Monsanto Company recently released its 2017 Sustainability Report,
Growing Better Together. The report demonstrates Monsanto’s commitment to sustainability and details the company’s progress against all of its goals including improving irrigation water efficiency which has the potential to save up to 80 billion gallons of water each year.
Monsanto has set a target of improving irrigation water efficiency of global seed production by 25% by 2020 and is more than half way to that goal. This represents just one of many advancements the company made on its environmental and social commitments in fiscal year 2017 (September 1, 2016 to August 31, 2017).
“The agriculture industry faces one of the most significant challenges in its history. We need to produce 50 percent more food globally to feed an additional 2.5 billion people by 2050 on about the same amount of land being farmed today,” said Pam Strifler, Monsanto’s Vice President for Global Sustainability and Stakeholder Engagement. “At Monsanto, sustainability is embedded in our values, and we are committed to advancing modern agriculture, which helps make farming more sustainable by providing innovations such as digital tools to grow food, fuel and fiber using fewer natural resources.”
The 2017 Sustainability Report is organized along the company’s Growing Better Together Sustainability Framework: Better Planet, Better Lives, Better Partner. Monsanto reports that it achieved the following:
• Through innovation and collaboration, Monsanto delivered three years ahead of schedule on helping farmers use nutrients more efficiently and curb greenhouse gas emissions on 1 million acres. This was done in partnership with GROWMARK System, a leading agricultural supply cooperative.
• Offset its carbon footprint by more than 200,000 metric tons – marking progress toward achieving a carbon neutral footprint by 2021 through operational improvements, new products and working with farmers to advance and adopt climate smart practices.
• Received the Wildlife Habitat Council’s Corporate Conservation Leadership Award for demonstrating “an exemplary level of corporate commitment to biodiversity and conservation education, and meaningful alignments with global conservation objectives.”
• Invested $5 million annually in honey bee health research since 2013.

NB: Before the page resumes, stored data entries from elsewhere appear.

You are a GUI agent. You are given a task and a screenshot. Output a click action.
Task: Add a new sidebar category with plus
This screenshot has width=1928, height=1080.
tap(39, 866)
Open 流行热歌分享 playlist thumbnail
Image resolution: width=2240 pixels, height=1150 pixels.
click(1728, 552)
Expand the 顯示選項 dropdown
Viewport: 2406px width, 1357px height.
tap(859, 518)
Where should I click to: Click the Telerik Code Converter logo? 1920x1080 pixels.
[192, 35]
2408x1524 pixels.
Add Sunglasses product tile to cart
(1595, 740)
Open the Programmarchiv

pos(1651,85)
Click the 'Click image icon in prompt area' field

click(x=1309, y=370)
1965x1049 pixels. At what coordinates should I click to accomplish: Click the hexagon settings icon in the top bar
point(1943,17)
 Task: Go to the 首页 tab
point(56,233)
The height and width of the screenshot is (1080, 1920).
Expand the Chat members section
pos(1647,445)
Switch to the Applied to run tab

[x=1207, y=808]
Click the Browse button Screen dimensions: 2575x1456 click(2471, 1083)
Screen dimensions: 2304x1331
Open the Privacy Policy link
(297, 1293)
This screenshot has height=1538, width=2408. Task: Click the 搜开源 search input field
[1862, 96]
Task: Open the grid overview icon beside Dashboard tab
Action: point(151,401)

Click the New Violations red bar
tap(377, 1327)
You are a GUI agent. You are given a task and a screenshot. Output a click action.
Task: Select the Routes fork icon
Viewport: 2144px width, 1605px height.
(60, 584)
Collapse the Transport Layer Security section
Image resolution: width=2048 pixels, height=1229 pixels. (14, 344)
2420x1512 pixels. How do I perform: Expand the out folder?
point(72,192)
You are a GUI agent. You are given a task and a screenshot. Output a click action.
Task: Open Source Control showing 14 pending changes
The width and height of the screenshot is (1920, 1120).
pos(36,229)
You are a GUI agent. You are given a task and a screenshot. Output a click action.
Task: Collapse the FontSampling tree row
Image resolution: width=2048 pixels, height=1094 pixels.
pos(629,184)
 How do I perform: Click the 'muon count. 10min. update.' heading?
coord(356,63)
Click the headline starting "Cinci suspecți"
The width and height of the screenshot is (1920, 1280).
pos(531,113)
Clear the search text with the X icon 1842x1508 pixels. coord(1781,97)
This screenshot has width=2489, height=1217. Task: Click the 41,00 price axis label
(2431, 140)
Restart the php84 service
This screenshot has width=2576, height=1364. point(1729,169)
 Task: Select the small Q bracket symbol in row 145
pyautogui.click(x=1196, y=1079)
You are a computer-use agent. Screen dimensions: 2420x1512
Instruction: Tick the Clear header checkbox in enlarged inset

• Benefited 200,000 people by investing $3.5 million in clean water, sanitation and hygiene projects both at its facilities and in surrounding communities since 2014 as part of the World Business Council for Sustainable Development WASH Pledge.
• Reached more than 18.4 million people with Off-the-Job safety messages through more than 3,000 in-person events and social media efforts.
The company also published progress against a suite of other goals for the first time, including:
• Establish sustainability and community engagement plans at 100 percent of breeding and production sites by 2018. The company has established such plans at 86 percent of these sites.
• Trained 1,750 company leaders in unconscious bias in 2017, bringing the total to 4,800 to meet the target of 5,000 by 2018.
• Enhanced the Supplier Code of Conduct to further focus on human rights and supplier diversity and support the UN Sustainable Development Goals. The company engaged 62,000 suppliers in pursuit of 100% implementation.
The Monsanto 2017 Sustainability Report and highlight summary is available online at Monsanto.com/sustainability. Each year, the company publishes a sustainability report that fulfills its commitment to document progress against the 10 Principles of the United Nations Global Compact and demonstrates its alignment with the United Nations Sustainable Development Goals. This report was prepared in accordance with the Global Reporting Initiative (GRI) Standards.
The 2017 Sustainability Report is being released today in conjunction with the Monsanto 2017 Annual Report, “Sharing Value; Sustaining Innovation.”